En 1975, a petición de la Trilateral, tres “expertos” publican “La crisis de la democracia. Informe sobre la gobernabilidad de las democracias a la Comisión Trilateral”, un documento del que se saca la conclusión de que ya no basta con hacer uso de la represión contra las fuerzas de izquierdas - una costumbre que llevaba tiempo practicando Estados Unidos en América Central, América del Sur y otras zonas del mundo- , sino que es necesario combatir en el terreno de las ideas. Hay que crear, con más fuerza que nunca, un “sentido común de derechas”. Desde entonces a esta parte, el tablero político se ha ido estrechando cada vez más. En palabras de Íñigo Errejón, “el espacio de la democracia se ha ido jibarizando no sólo en torno a lo que se puede votar, sino en torno a lo que se puede pensar”.

Los cazadores han escrito y escriben la historia de las cacerías, lo que ha desembocado en una equidistancia insultante, en una “despolitización” que hace que muchos afirmen sin ruborizarse que una bandera tricolor es igual que una franquista o que levantar el puño debe ser igual de censurable que alzar el brazo y lucir el saludo romano. Simplismo e hipocresía a raudales, como la de ciertos conservadores que acusan al pensamiento crítico y progresista de maniqueo y de utilizar la dicotomía “malo-bueno”, a la vez que ellos continúan tachando, en la dinámica de la Guerra Fría, de terroristas o populistas a todo aquel que se atreve a hablar de políticas sociales, revelando así hasta qué punto las grietas que se han abierto en el panorama político actual rompen los esquemas de unos poderes que, amparándose en un bipartidismo de alternancia y nunca de alternativa, han disfrutado durante décadas de hegemonía política, cultural e ideológica. Están nerviosos y se les nota.

Continuar definiendo la realidad en términos de izquierda-derecha beneficia a aquellos que nunca han dejado de poseer los dispositivos ideológicos creadores de conciencia y consentimiento. Es por eso que la representación del inmovilismo y el status quo no cesa en su empeño de calificar de “comunista” (sinónimo de diablo) o “extrema izquierda” a todo actor político contrario a las medidas de saqueo y expolio impuestas desde la Troika y los mercados financieros. Todo el que proteste es comunista. Y si es comunista, lo que diga no cuenta, porque ser comunista es malo. Si les hablas de la ilegitimidad de la deuda, te saltan con Enver Hoxha, Stalin y los países del este. La falta de argumentos les obliga a identificar al interlocutor con algún tipo de “mal” que desacredite sus palabras, a presentarle como un extremista diga lo que diga. Hablar de izquierdistas les viene bien. Debatir sobre política, menos.

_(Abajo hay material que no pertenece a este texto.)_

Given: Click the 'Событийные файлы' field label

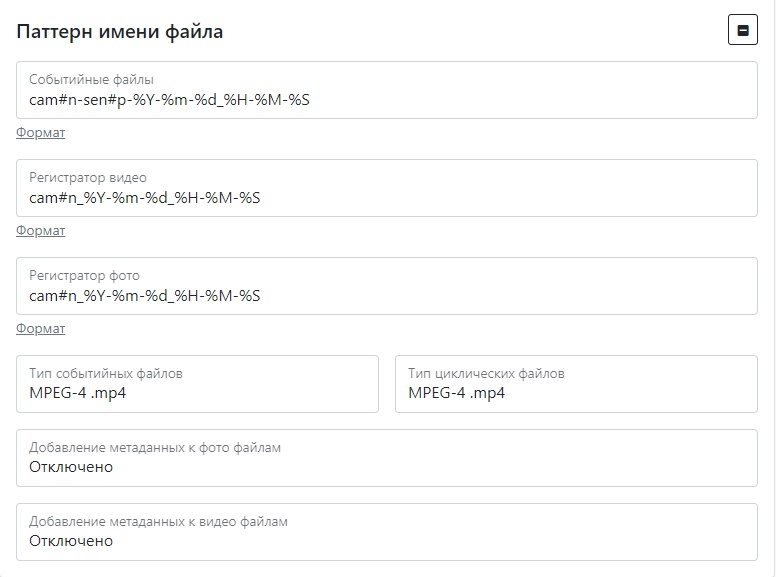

Necesitan dejar claro que aquellos que protestan no son “personas normales”, sino “la izquierda”. Desean continuar definiendo la actualidad en los términos que siempre les han beneficiado y que ha llevado al pensamiento crítico a ser algo “marginal” o “underground”, una cosa destinada a no salir de la esfera de una intelectualidad sin ningún tipo de poder de transformación.

Ser conscientes de esta realidad no implica dar veracidad al mantra neoliberal, totalitario, absurdo y conservador del “fin de las ideologías”, sino asumir la obviedad de que las etiquetas ideológicas son útiles en tanto en cuanto sirven para explicar algo. Que sea “la izquierda” la que protesta o presenta medidas alternativas es cómodo para un poder que ha sabido dar “su” significado -vacío- al término “izquierda”. Ellos necesitan hablar de bolcheviques para ganar. Hablémosles, sencillamente, de democracia.